Un mal typiquement français : Le jeunisme en entreprise

Iris Apfel Jeunisme

Et dire qu’à une époque pas si lointaine, il était de bon goût de se vieillir en s’affublant de fausses lunettes ou de mettre un costume de rigueur… pour paraître plus crédible, plus sérieux tout simplement. 

Or aujourd’hui, nous sommes arrivés à une autre extrémité car passé un certain âge, allez je me lance, disons 45 ans, il est plus difficile de retrouver du travail dans des postes de commercial par exemple, surtout chez les femmes. C’est ce que l’on appelle le jeunisme.

Les personnes de 65 ans et plus représentent à ce jour plus de 20 % de la population, en 2040, ce sera un quart. 

Qui de mieux qu’Iris Apfel, tout juste centenaire, icône de la mode, femme d’affaires pour illustrer cet article ? Je remercie personnellement, l’illustratrice qui l’a brillamment esquissée : Florence Simonne

Alors qu’est-ce que le jeunisme ?

Le jeunisme est la discrimination par l’âge. Dans les faits, c’est la politique du remplacement d’employés très qualifiés par de jeunes diplômés.

Vous savez ces offres d’emplois qui ne recrutent que des “jeunes cadres dynamiques” ou encore un poste avec la mention “senior” qui n’en a que le nom car ce qu’ils recherchent c’est une personne avec à peine 5 ans d’expérience. 

Ce sujet me tient d’autant plus à coeur que je suis une femme en début de quarantaine qui comme mon entourage professionnel et personnel, a fait face à un moment de sa vie au jeunisme à tout prix. 

Le sentiment d’être une pièce hautement remplaçable est abject à un âge où l’on a accumulé assez d’expérience pour aller vite, efficacement, surpasser les objectifs fixés et encadrer des équipes. 

En France, il existe un véritable malaise face à l’âge en entreprise. Pourquoi ?

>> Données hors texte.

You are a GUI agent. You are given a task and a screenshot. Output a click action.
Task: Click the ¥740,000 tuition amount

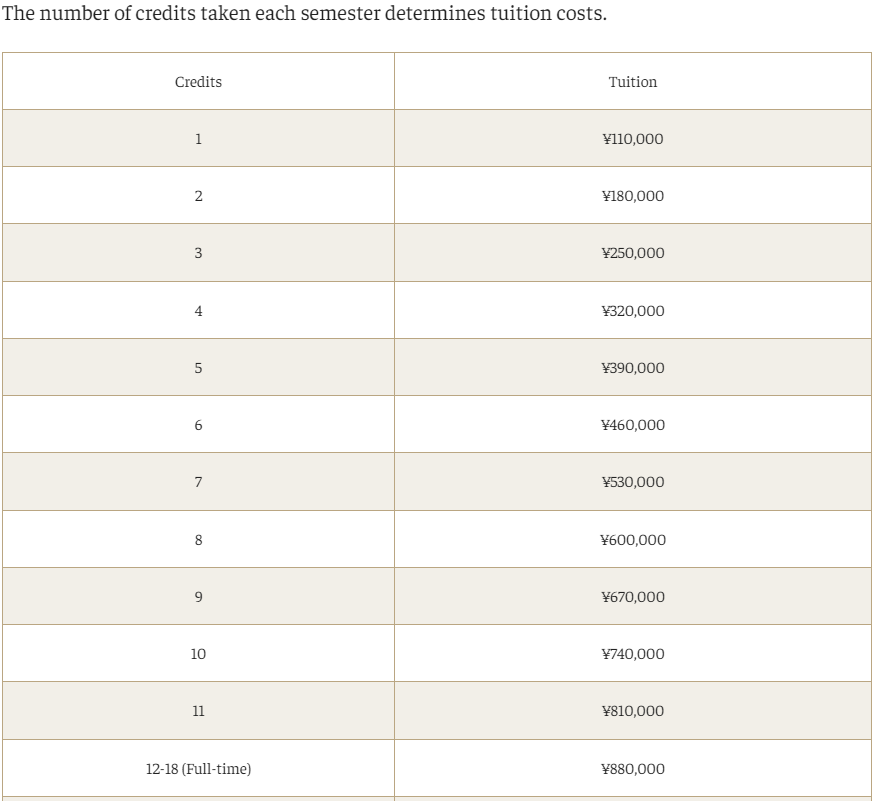pyautogui.click(x=633, y=654)
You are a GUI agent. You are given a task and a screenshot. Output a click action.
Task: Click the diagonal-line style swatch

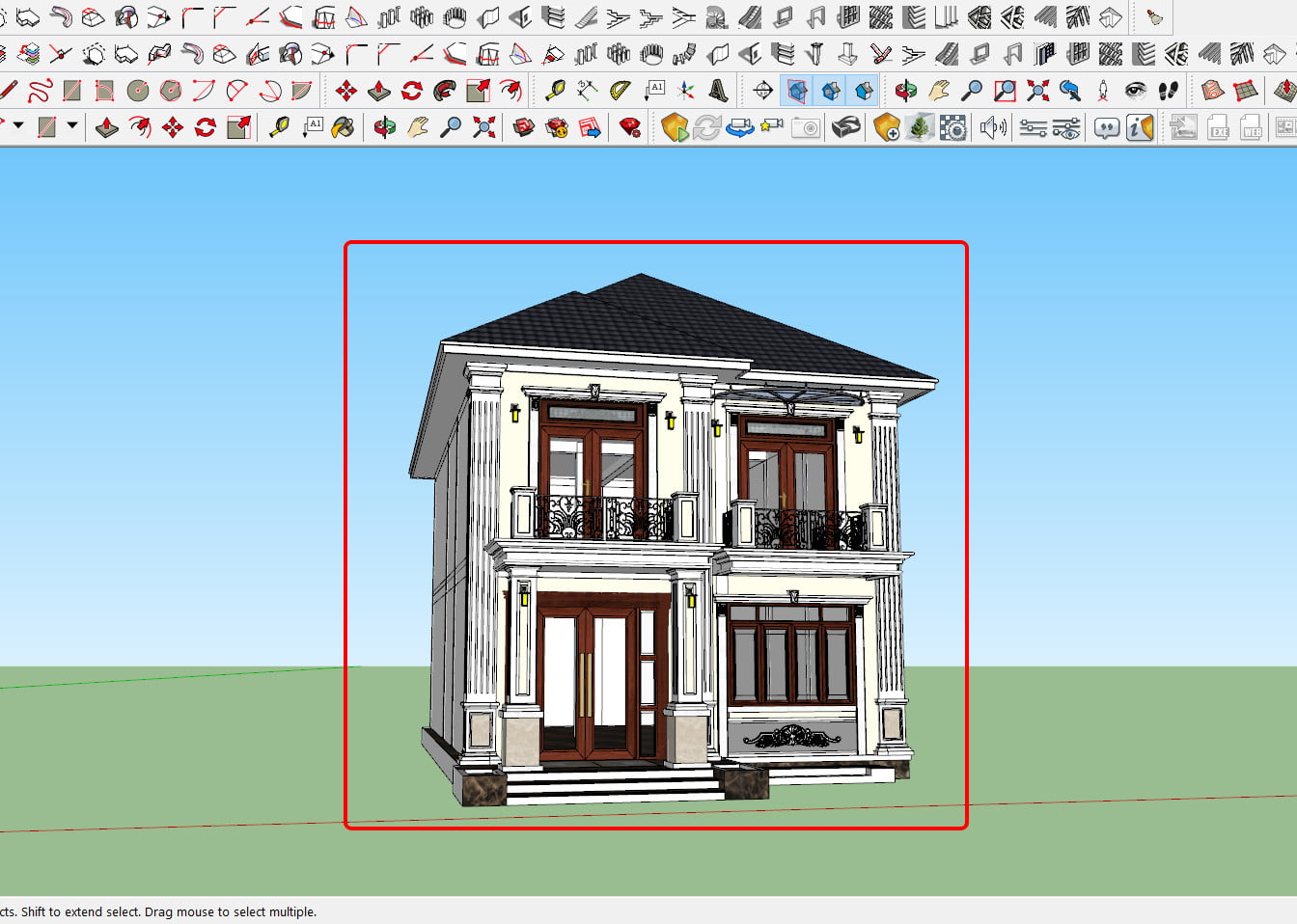pos(48,126)
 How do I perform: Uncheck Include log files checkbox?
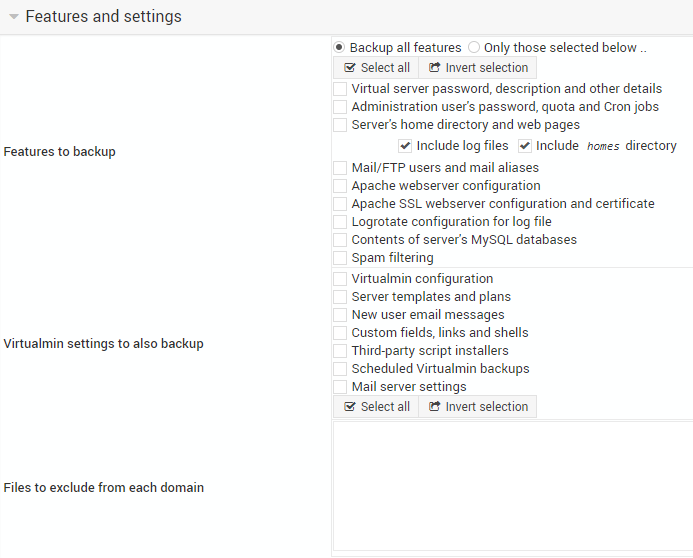tap(405, 146)
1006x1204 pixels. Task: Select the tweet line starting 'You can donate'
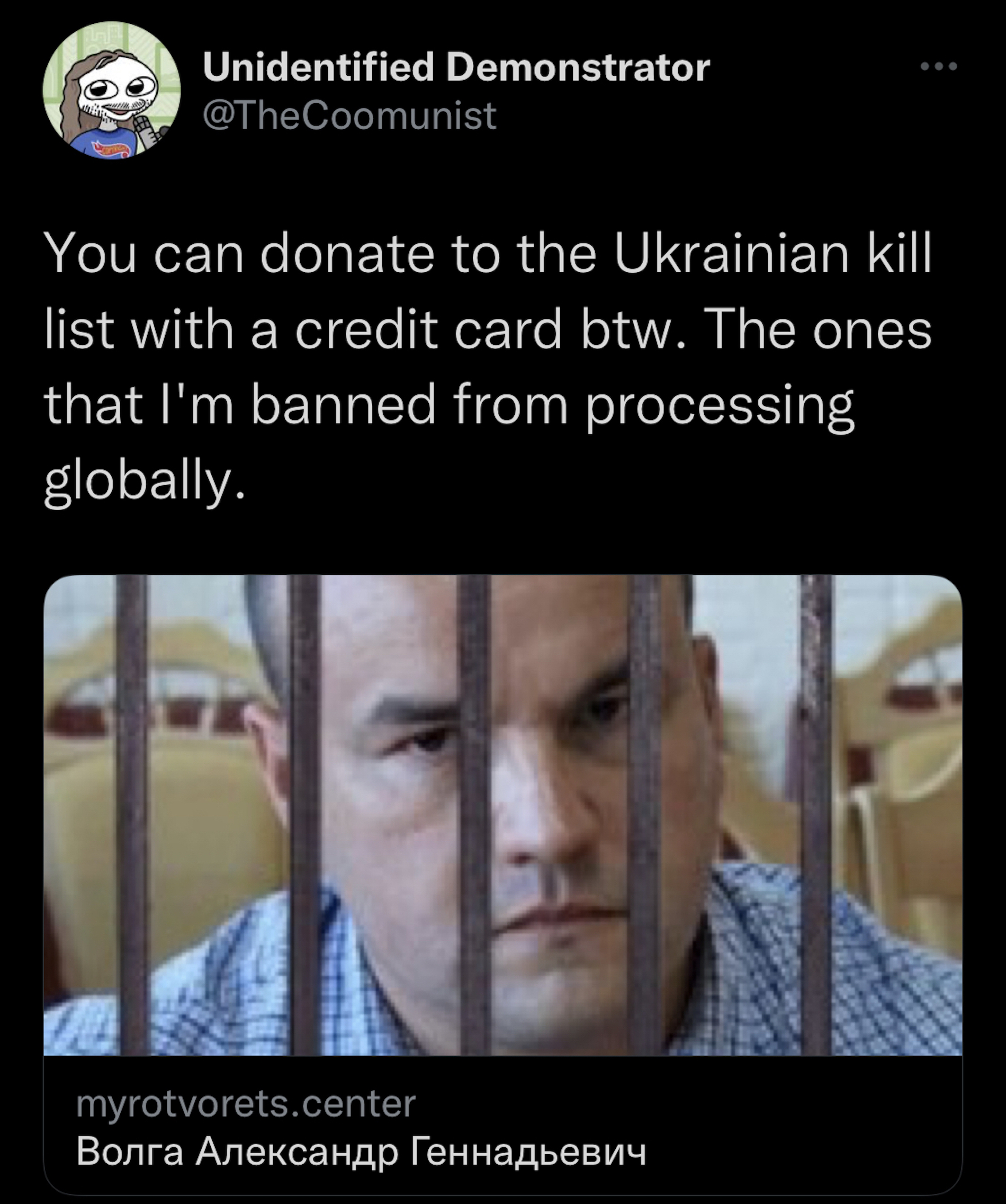[488, 254]
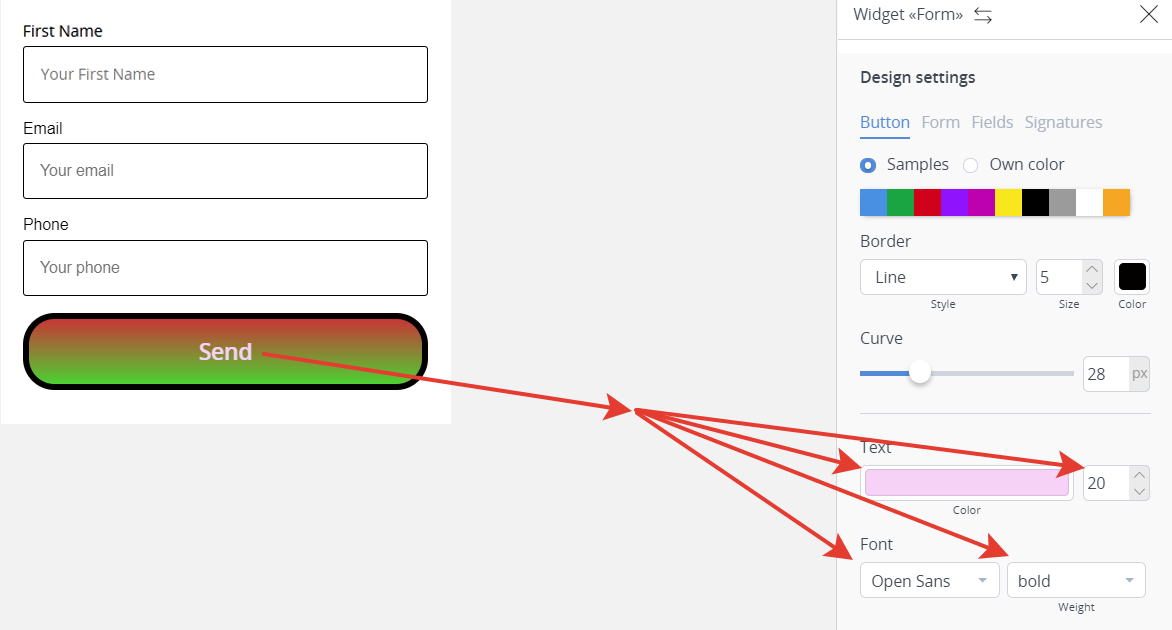The height and width of the screenshot is (630, 1172).
Task: Select the Samples radio button
Action: pos(868,165)
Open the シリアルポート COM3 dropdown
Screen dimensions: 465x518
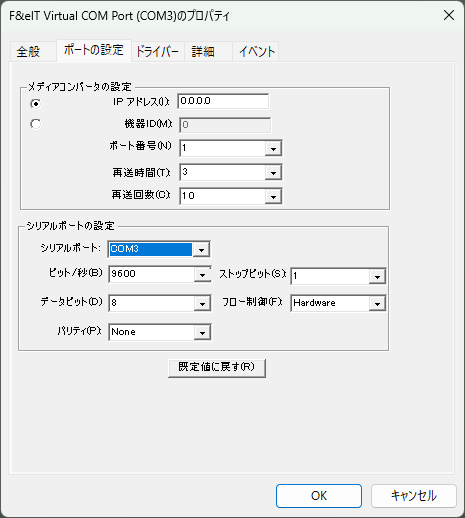point(201,249)
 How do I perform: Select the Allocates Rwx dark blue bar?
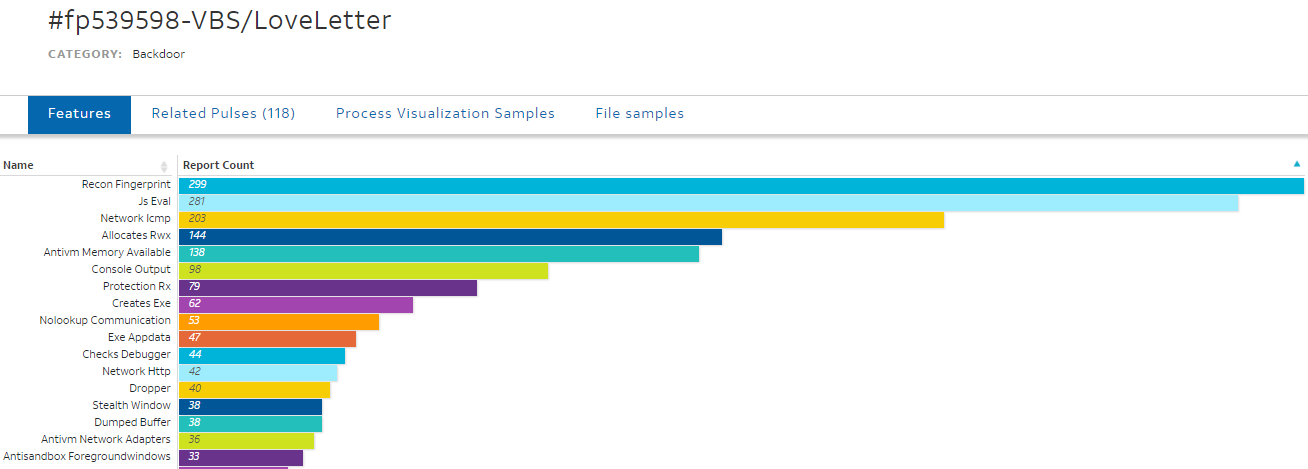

Contrairement aux Etats-Unis qui valorise les silvers, nous en France, nous avons ce postulat de dire qu’au dessus de tel âge les gens sont considérés : au mieux has been, au pire périmés, bons au placard ou la préretraite. Cela fait froid dans le dos. 

Il n’y a qu’à voir le traitement que l’on réserve à nos aînés dans les EHPAD, quelle hypocrisie, il faut attendre qu’un journaliste : Victor Castanet sorte un livre : “Les fossoyeurs” pour que l’on crie au scandale. On le sait tous mais personne ne dit rien, on laisse faire.  

Et je vais enfoncer le clou en disant que la discrimination par l’âge est plus prégnant chez les femmes que chez les hommes et que le sexisme vient s’ajouter au fardeau. 

Le jeunisme ou dit autrement l’âgisme sont des fléaux, car l’identité même de la personne, sa maturité est reniée. 

Le seul fait d’être jeune assure la valeur de l’individu. Car l’on sait tous ce que cela sous-tend : sa malléabilité à la culture d’entreprise, un plus faible salaire à générer, sa faible expérience professionnelle qui sera exploitable sans compter sa rapidité à assimiler les logiciels internes. 

Mais voilà, dans le monde du jeunisme à tout prix, la forme est plus importante que le fond. Avoir est plus important qu’être ou incarner.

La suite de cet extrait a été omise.